Report of the Board of Directors to the upcoming Shareholders’ Extraordinary General Assembly
To the upcoming Shareholders' Extraordinary General Assembly of “TERNA ENERGY S.A”.
Report of the Board of Directors in accordance with article 27 par. 1 of Law 4548/2018 and paragraph 4.1.3.13.2 (3) of the ATHEX Regulation.
Dear Shareholders,
Our Company constantly examines alternative ways for the improvement of its shares' marketability and its financial fundamentals as well as its financing sources in order to maximize the benefits of its shareholders.
In this context, 4 international asset managers with direct or indirect management of funds by, Blackrock Inc, Anavio Capital Partners LLP , Kayne Anderson Capital Advisors LP and Impax Asset Management, expressed their binding interest to cover a total of 6,229,422 new shares of the Company at a price of €11 per share. AXIA Ventures Group Ltd acted as Placement Agent. All 4 investors of international prestige are oriented to medium and long term strategic positions, with some being focused on investments that promote a more sustainable global economy. A minimum investment threshold is required by most of them, in order to proceed to an investment. It is worth noting that the majority of the funds will invest in Greece for the first time.
We unanimously recommend the elimination of the pre-emptive rights in the current increase of share capital, as a necessary, appropriate, fair and just measure, given that the elimination of the pre-emptive rights is interlinked with the disposal of up to 6,229,422 new shares, through a private placement to the aforementioned international investors and we kindly request you to also take into consideration the following:
- The price for the new shares of the Company shall be €11 per share, which is at the current – historically high – levels of the price of the Company shares.
- The private placement to the aforementioned international investors will further improve the dispersion and the marketability of the shares. It should be noted that a similar transaction which took place in January 2018 had exceptional effects on the marketability of the shares and highlighted the Company's capitalization. The funds which were raised through the above-mentioned increase, amounting at €38,475,000 above par and €2,850,000 at par value, were used by the Company for funding the Group's investments in wind parks in Greece and the US, including the Special Evoia Project of 119 MW.
- The coverage of the increase shall offer additional funds of €68,523,642 which will be used for the financing of the Company's investment program to the benefit of all the shareholders. Particularly, the funds to be raised from the increase shall finance new investments, which will add value to the Company and its shareholders and more specifically the development of the Kafireas wind parks of a total capacity of 330 MW, the Taratsa wind park of 30 MW and the Evrytania wind park of 67 MW.
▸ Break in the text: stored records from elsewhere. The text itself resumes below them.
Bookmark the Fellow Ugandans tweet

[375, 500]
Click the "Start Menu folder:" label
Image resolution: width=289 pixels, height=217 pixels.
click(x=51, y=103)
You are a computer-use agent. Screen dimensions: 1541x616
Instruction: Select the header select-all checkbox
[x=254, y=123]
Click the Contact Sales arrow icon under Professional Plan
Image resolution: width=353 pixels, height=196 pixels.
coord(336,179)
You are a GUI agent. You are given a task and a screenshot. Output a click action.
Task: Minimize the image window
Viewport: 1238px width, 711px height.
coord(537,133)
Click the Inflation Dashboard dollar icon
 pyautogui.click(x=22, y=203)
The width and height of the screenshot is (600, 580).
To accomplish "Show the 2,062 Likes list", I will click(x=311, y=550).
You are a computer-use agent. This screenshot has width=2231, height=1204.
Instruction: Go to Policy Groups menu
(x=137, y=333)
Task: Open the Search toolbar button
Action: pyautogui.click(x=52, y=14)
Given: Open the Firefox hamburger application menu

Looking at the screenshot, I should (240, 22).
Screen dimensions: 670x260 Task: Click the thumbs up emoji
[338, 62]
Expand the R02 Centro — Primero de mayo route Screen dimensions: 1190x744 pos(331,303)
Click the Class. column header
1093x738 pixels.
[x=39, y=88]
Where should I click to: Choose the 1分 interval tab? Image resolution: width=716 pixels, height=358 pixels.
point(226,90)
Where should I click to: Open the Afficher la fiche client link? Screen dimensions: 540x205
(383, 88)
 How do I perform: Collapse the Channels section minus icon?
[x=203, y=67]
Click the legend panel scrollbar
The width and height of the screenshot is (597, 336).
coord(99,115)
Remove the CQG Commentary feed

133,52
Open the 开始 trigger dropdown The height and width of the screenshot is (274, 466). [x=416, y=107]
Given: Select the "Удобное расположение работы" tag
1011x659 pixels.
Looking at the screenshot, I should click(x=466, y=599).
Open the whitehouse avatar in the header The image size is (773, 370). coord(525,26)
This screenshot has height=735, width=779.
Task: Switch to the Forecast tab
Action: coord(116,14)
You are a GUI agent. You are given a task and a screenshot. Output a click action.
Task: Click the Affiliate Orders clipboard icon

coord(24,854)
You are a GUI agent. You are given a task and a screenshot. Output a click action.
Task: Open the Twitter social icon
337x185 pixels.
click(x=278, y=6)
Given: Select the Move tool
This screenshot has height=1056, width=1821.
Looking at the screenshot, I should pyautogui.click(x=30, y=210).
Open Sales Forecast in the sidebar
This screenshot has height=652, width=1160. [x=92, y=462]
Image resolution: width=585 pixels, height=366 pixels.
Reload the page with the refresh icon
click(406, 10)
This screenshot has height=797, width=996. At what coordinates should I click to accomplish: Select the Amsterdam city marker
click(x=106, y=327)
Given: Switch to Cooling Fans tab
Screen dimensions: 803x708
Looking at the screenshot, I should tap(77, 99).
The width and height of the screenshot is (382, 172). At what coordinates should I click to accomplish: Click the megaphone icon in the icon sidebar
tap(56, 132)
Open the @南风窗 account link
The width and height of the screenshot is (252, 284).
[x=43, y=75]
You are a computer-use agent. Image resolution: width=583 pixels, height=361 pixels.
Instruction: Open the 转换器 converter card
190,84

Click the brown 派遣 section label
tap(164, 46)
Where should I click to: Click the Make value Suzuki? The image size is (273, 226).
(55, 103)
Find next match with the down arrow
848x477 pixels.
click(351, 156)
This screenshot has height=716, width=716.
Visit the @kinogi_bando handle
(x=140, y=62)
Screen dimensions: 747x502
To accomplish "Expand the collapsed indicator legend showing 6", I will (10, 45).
- The Company does not intend to dispose of the 4,293,268 treasury shares that have been acquired pursuant to the share buyback program, representing 3.769% of the share capital of the Company, but on the contrary, such shares shall be promptly cancelled. Therefore, after deducting the percentage of the treasury shares in the Company's share capital, the effective dilution of the shareholders of the Company due to the increase shall amount to a max. of 1,7%, which is by far less than the benefits that the Company will enjoy.
For all the above reasons, the management of the Company unanimously supports the private placement of 6,229,422 new shares in total to the aforementioned international investors, the increase of the share capital and the elimination of the pre-emptive rights and you are invited to vote in favor thereof.